Although the film doesn’t open until Tuesday, Christmas Day, it has been a highly anticipated work in Hollywood for quite some time, and there has been a LOT of buzz from insiders who have already seen it. Bailey asks Hudlin to identify some of the challenges of doing a film about this highly sensitive topic.
“Because it’s a Quentin Tarantino film some of the biggest challenges, which was to get financing, were very easy…Because we had a fantastic script…[and] world-class actors who wanted to appear in the film. But now you have the challenge of recreating a world and doing it in a way that it had never been done before; and shooting it across multiple states and managing the time and the logistics of a bunch of people – each of whom are movie stars – and now they’re acting in the same film. [We also had to] make sure we’re historically accurate and…the actual logistics of making sure the horses are safe. It’s an endless list of challenges you have to produce.”
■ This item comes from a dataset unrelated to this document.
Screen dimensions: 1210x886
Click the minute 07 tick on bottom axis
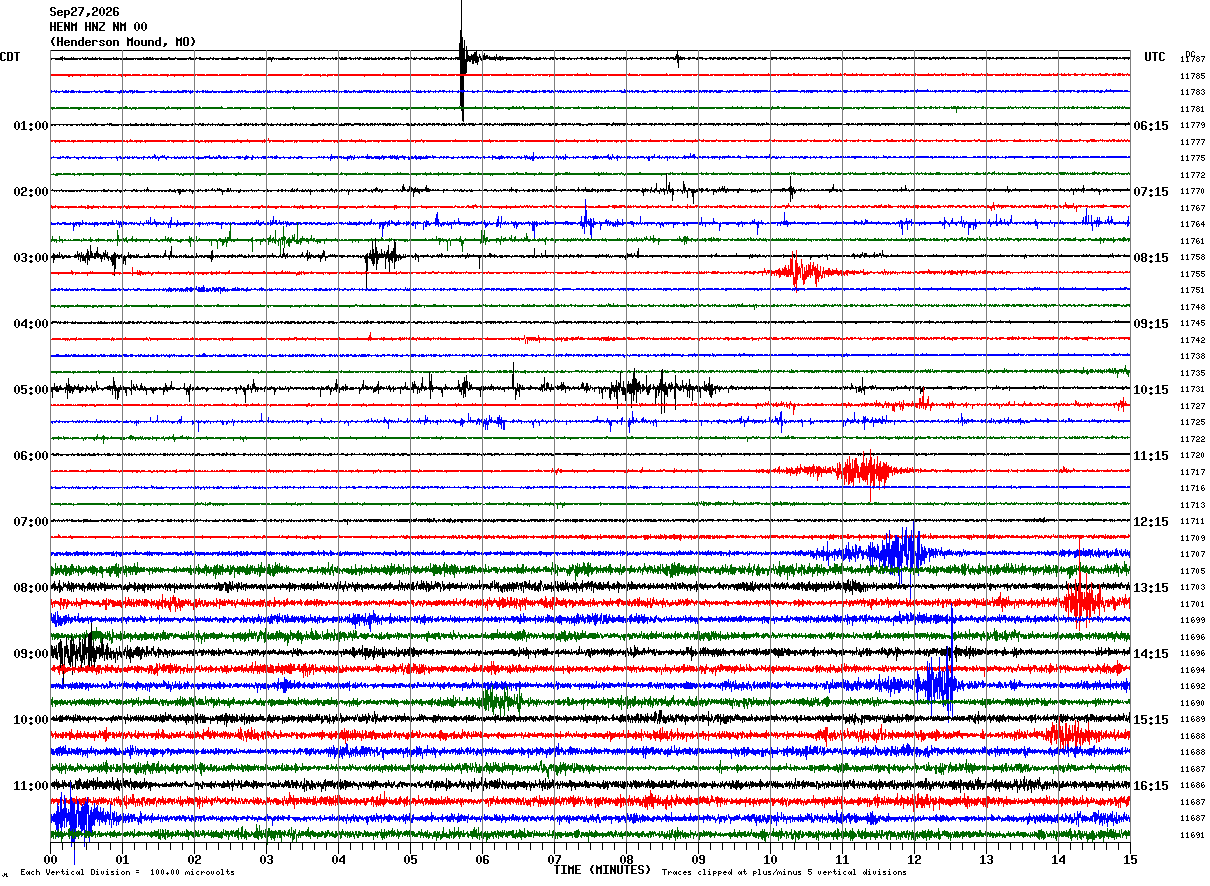(554, 859)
In expressing to Tarantino in those early talks everything he didn’t like [about slave movies], Hudlin laughs as he recalls the only example he could think of to describe what he did like: Fred Williamson in “The Legend of Nigger Charley,” (a 1972 blaxploitation western directed by Martin Goldman) a film Hudlin saw when he was roughly 8-years-old.
“I remember leaving the theater feeling great! And I said, there’s no reason why I shouldn’t leave the theater feeling great. I want a catharsis!! And that’s what Django delivers,” Hudlin confirms.Bailey laughs out loud upon hearing this; and feeling the need to explain the outburst adds that Django is ”hilarious,” and he can’t understand why because it is about such a horrendous time. Hudlin breaks it down to him in an almost prophetic fashion.
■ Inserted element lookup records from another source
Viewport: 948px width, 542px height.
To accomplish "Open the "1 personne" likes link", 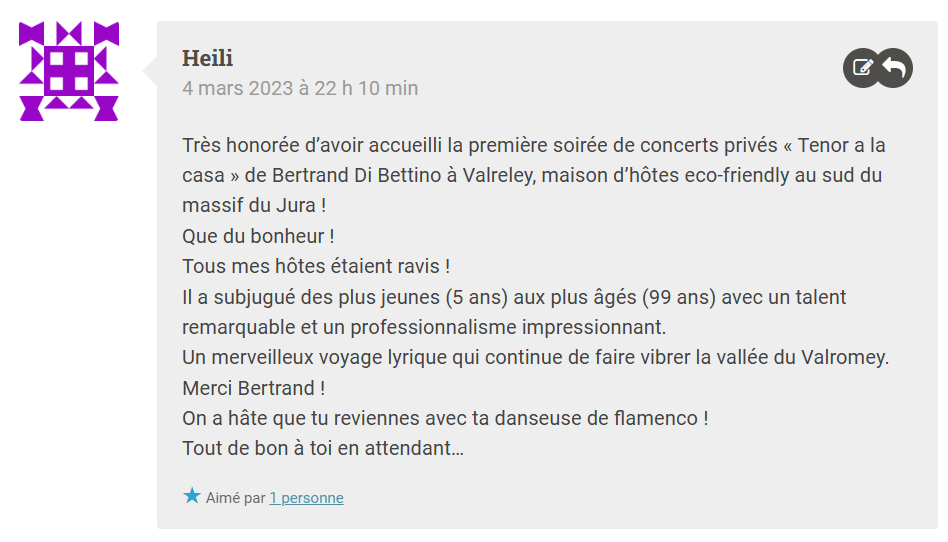I will tap(306, 498).
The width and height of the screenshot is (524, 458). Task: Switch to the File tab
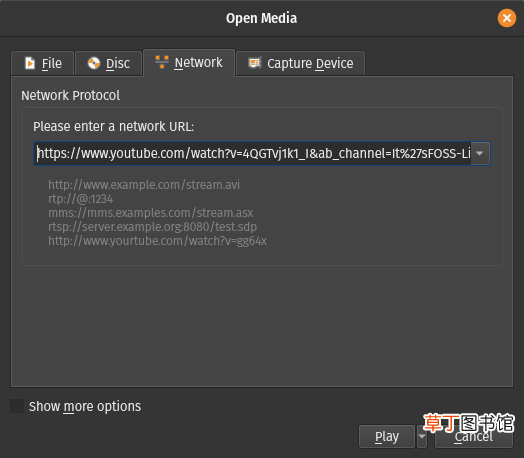[x=42, y=63]
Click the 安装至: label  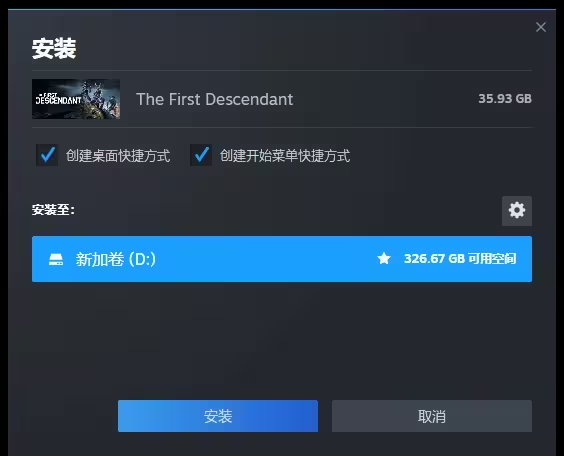[53, 210]
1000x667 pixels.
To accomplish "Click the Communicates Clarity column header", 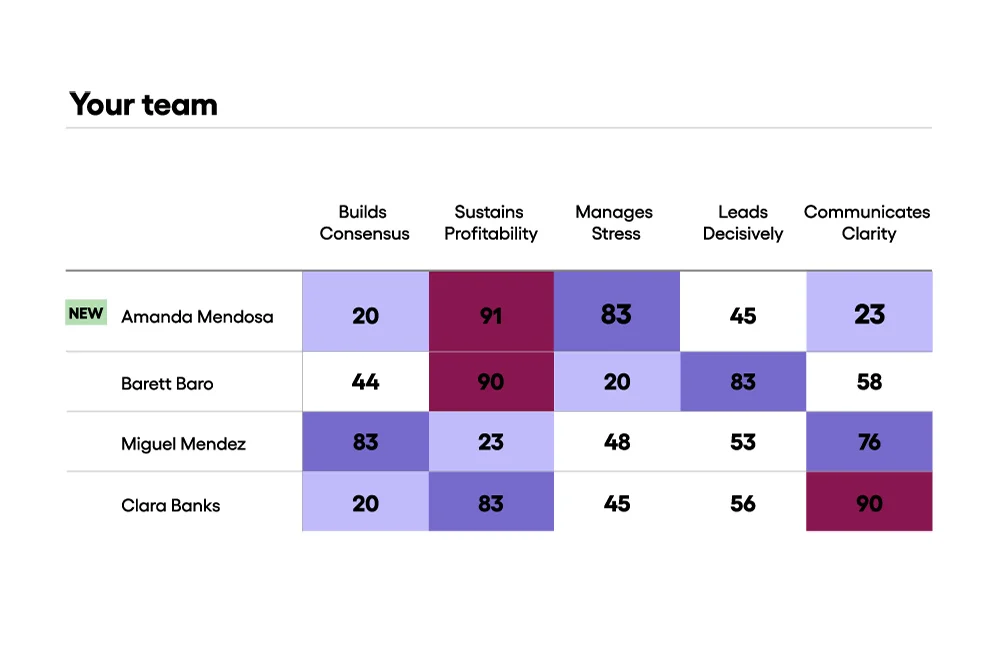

“A lot of people don’t understand the difference between serious and solemn,” Hudlin explains. “You can be serious without being solemn and that’s what Quentin does beautifully in all his work. And it was an incredible total balancing act that he pulls off because he knows how to tell a story well.”
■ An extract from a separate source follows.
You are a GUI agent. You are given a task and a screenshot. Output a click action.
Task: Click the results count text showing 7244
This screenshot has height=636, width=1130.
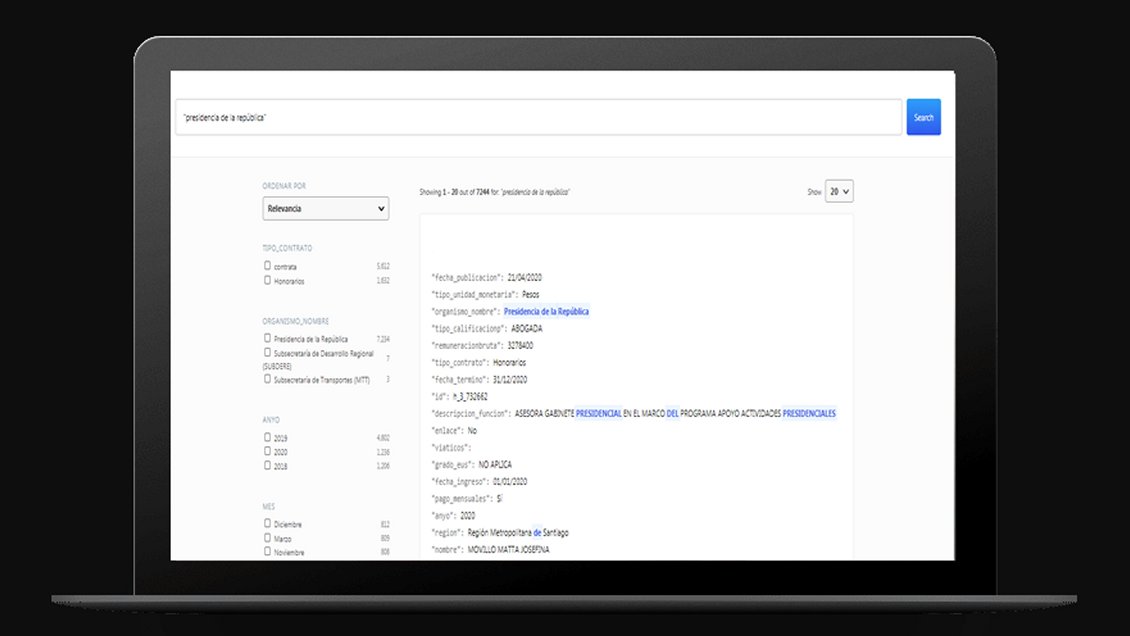pyautogui.click(x=494, y=191)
The producer says that Tarantino’s focus is always on telling a great story; not so much on the time or history that the story is drenched in. He adds that telling a great story involves humor, which makes it a story you want to see, not one you feel obligated to see as some kind of cultural duty.
But even with good storytelling, bad timing is quite frankly, a bitch!
The reality of such an undeniably violent movie heading to theaters NOW, as the country remains shocked to its core over the horrific recent violence in Newtown; where families continue to bury the 20 children and 6 adults killed at the hands of a lone gunman only days ago can’t be shoved aside. In fact, due to the tragedy, Hollywood had the sensibility to cancel the premiers of two major movies – one being Django Unchained. Lest we forget the unfortunate timing that presented an opportunity to recall Jamie Foxx as host on SNL just one week prior where, in the context of his 3-minute-plus “How Black is That” opening monologue, tells the audience, “No worries, I get to kill all the white people in the movie. How black is that?” Though no doubt an “in bad taste” remark, irregardless of the fact that it is what he gets to do, these same words would probably have stopped at the nervous laughter it generated from a few audience members; had it not been spoken just one week prior to such a devastating and violent act.
Bailey asks Hudlin what effect he thinks the Newtown shooting incident will have on the film, and if he thinks Hollywood filmmaking will change as a result of it.
“I can’t speak for Hollywood,” Hudlin responds, “but I’ll just say in relation to our film, I think movies that deliver an exploration of who we are as a people and as a culture ultimately decrease violence, not increase it. And this film takes a really hard look at who we are as Americans; black and white, and the social and economic forces that shaped us. And I feel that if we understand who we are better, we will have better mental health as a people. Slavery is America’s original sin and we avoid it, blacks and whites alike. We’re all ashamed of our heritage of slavery, but if you avoid the past then you can’t heal, you can’t transcend. And that’s what we’ve got to do.”Hudlin, who is justifiably credited with being a pioneer of the modern black film movement, reveals an unmistakeable pride in working on Django Unchained, and a real admiration for Quentin Tarantino and the cast. He had the opportunity to go into theaters across the country and witness the response of audiences of diverse cultures watching Django. He thought it was great that everyone cheered at the same time, cried at the same time, was terrified at the same time, and laughed at the same time. And to those responses he concludes,
“It speaks to how far we have come together. That we can watch a movie as sensitive as this, and everyone literally be on the same page.”
To this we say, indeed, Mr. Hudlin. Indeed.